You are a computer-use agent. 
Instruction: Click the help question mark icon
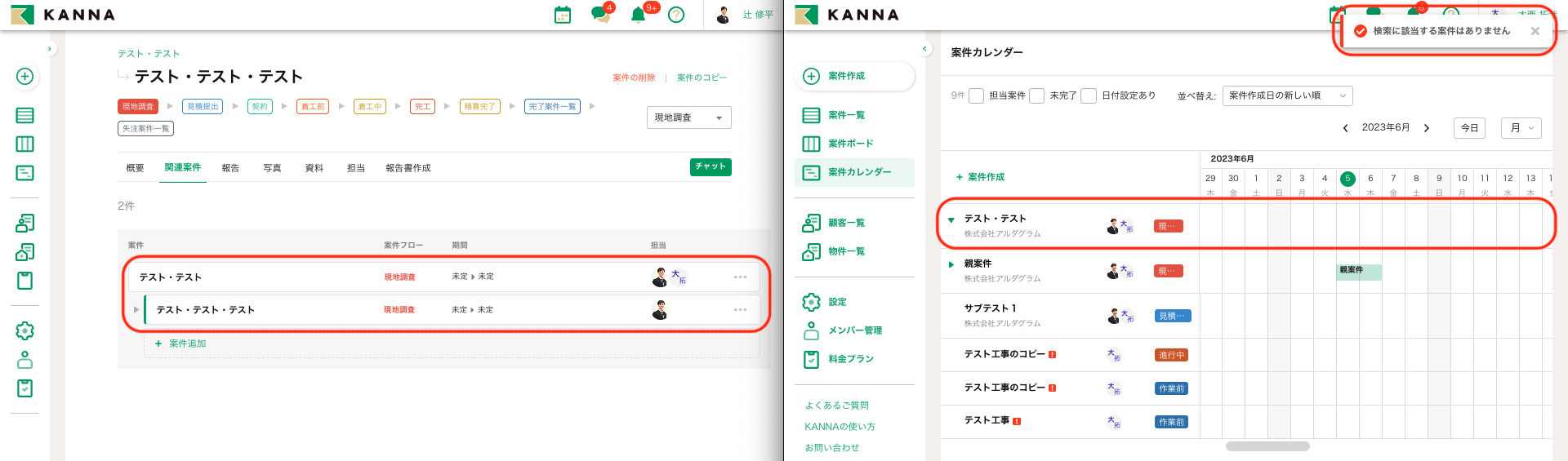pos(676,15)
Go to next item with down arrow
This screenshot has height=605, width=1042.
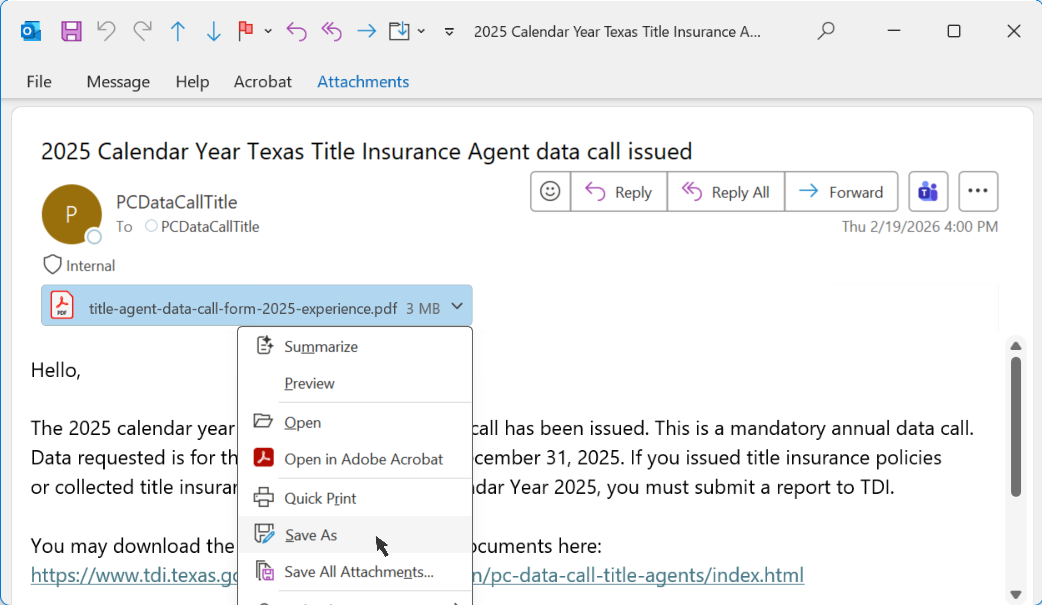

===

◆ EXERCISE OBJECTIVE ◆
Your task is to reproduce exactly the lines from the one with "Go to next item with down arrow" to the end of the material, both included, with the pictures left out.

◆ SOLUTION TO THIS PROBLEM ◆
Go to next item with down arrow
This screenshot has height=605, width=1042.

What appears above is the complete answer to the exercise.